Неспешно перебирая лапками в воде, чтобы держаться на плаву, Нимок наблюдал за удаляющейся фигурой жука. Синеватое свечение тела отражалось от поверхности воды, и создавалась иллюзия, будто жука сопровождали его маленькие, светящиеся двойники.

Нимок не стал следовать за жуком к остальным членам стаи. Несмотря на усталость и уже ощутимое чувство голода, он решил всё же побыть вдали от основной, светящейся, массы, и поразмыслить о своих крыльях. Впрочем, думал о крыльях он уже и так довольно давно и много, поэтому нужно было попытаться что-то предпринять, чтобы хоть немного продвинуться в этом вопросе.
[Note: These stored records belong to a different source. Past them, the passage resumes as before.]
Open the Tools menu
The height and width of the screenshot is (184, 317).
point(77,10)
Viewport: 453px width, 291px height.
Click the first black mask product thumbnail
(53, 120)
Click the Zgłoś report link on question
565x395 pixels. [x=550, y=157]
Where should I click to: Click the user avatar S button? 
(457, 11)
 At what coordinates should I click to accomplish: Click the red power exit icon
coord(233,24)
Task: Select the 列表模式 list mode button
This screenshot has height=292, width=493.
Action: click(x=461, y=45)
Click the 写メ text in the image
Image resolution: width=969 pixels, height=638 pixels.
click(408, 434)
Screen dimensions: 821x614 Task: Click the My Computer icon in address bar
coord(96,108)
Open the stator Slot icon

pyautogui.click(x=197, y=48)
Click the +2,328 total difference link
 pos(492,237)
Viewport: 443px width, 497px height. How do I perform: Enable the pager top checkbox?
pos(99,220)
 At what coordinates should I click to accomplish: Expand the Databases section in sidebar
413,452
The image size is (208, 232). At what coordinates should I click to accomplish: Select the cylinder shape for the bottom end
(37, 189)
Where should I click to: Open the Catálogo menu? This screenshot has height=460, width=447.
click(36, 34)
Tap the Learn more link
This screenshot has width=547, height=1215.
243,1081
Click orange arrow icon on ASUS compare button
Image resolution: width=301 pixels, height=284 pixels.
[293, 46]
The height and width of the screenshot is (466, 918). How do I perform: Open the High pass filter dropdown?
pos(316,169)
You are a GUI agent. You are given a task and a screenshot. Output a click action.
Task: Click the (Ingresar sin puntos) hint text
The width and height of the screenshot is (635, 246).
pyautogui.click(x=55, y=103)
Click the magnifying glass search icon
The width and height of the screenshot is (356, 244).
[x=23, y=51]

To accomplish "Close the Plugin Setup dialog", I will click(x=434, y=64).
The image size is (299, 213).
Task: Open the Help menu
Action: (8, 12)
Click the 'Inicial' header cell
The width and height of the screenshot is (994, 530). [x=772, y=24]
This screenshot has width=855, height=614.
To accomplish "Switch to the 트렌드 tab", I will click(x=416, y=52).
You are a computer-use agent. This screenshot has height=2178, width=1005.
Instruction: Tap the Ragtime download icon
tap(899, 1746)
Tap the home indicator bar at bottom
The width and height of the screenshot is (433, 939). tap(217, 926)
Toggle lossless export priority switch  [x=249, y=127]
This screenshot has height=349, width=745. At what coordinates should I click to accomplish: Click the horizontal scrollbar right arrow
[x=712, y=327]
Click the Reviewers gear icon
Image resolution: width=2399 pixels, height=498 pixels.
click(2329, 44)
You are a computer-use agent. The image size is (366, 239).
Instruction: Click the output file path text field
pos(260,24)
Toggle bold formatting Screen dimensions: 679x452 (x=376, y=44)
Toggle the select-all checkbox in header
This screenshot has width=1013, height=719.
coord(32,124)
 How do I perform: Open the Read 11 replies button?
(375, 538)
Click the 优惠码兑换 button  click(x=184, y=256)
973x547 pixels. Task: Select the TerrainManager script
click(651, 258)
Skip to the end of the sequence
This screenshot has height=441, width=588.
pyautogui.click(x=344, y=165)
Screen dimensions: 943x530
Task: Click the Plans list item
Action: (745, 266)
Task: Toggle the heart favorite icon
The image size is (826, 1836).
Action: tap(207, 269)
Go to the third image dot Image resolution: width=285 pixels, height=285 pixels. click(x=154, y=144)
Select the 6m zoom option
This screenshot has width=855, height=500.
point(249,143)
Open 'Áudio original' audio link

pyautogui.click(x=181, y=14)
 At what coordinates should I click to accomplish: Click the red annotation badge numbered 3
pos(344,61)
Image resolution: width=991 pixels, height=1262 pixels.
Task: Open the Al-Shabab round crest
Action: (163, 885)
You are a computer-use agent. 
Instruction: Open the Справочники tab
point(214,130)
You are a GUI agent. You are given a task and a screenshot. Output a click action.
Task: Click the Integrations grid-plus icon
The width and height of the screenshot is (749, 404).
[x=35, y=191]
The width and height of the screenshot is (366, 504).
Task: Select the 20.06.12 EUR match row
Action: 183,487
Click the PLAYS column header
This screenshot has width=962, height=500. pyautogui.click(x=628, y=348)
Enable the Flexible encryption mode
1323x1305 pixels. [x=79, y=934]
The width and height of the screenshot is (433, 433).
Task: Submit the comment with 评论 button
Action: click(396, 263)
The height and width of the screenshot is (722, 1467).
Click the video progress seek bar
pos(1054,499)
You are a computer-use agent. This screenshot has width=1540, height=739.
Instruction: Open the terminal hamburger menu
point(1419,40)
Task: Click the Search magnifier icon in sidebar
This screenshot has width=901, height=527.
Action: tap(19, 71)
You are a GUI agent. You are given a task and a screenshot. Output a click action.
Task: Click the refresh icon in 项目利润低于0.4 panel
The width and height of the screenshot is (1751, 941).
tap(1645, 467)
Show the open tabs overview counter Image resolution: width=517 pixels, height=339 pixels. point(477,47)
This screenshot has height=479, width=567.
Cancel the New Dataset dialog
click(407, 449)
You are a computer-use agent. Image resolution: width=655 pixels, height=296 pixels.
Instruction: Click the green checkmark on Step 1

Он осторожно приоткрыл свои хитиновые пластины, и вода моментально наполнила внутренне пространство, окончательно смачивая и без того влажные крылья. Нимок делал это уже много раз, каждый раз пытаясь изменять последовательность действий, но результат всегда был один и тот же. Переполненный досадой и злостью от очередной неудачной попытки, он полностью высвободил намокшие крылья и со всей силы привёл их в движение. Но вместо того, чтобы взмыть высоко над водой, он накренился набок, и его потащило под воду. Ослеплённый яростью, Нимок, с огромным усилием, всё же смог взять себя в руки и спрятать крылья обратно, не позволяя им окончательно повредиться под водой. В какой-то момент его посетила мысль плюнуть на все эти мучения, расслабить тело, и просто позволить воде утащить себя в тёмные глубины.

«Рано или поздно это всё равно случится с каждым из нас», – меланхолично думал он, медленно погружаясь всё глубже и глубже. – «Тогда почему бы не сделать это самому, прямо сейчас? Какой смысл во всей этой борьбе, если в конце всё равно предстоит погружение в глубины?».

– Тогда это будет означать, что ты просто сдался, – прозвучал в голове Нимока голос той части его сознания, которая ещё способна была бороться. – Даже если в глубине тебя ждёт забвение, перед этим, прямо сейчас, ты всё равно будешь осознавать своё поражение. Если же в глубине та самая, райская, вечная жизнь, в которую многие так хотят верить, то горький привкус поражения будет преследовать тебя вечно, на протяжении всего пребывания в том «раю».

Нимок зашевелил лапами, сначала медленно, а затем всё сильней, и устремился к поверхности. Не то, что бы голос разума был так уж убедителен, скорее это было похоже на полный бред, но Нимок решил, что добровольно ускорять свой конец, хоть и неизбежный, пока что всё же и правда не нужно.

Вынырнув, он перевернулся на спину и раскинул лапы в стороны, покачиваясь на мутной поверхности вод Свана.

– Но что такого в этом небе? – вслух, тихо произнёс Нимок. – Я ведь понятия не имею, что там. И чем тогда оно, это чёрное небо, к которому никто не подымался, отличается от тёмных глубин, из которых никто не возвращался?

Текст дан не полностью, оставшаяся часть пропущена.